**DESCRIPTION OF THE TASK:** Copy out the listing below so that each line matches exactly.

**SOURCE INFORMATION:**
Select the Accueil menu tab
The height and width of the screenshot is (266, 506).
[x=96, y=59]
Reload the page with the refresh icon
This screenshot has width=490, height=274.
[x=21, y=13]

**WRITTEN ANSWER:**
Select the Accueil menu tab
The height and width of the screenshot is (266, 506).
[x=96, y=59]
Reload the page with the refresh icon
This screenshot has width=490, height=274.
[x=21, y=13]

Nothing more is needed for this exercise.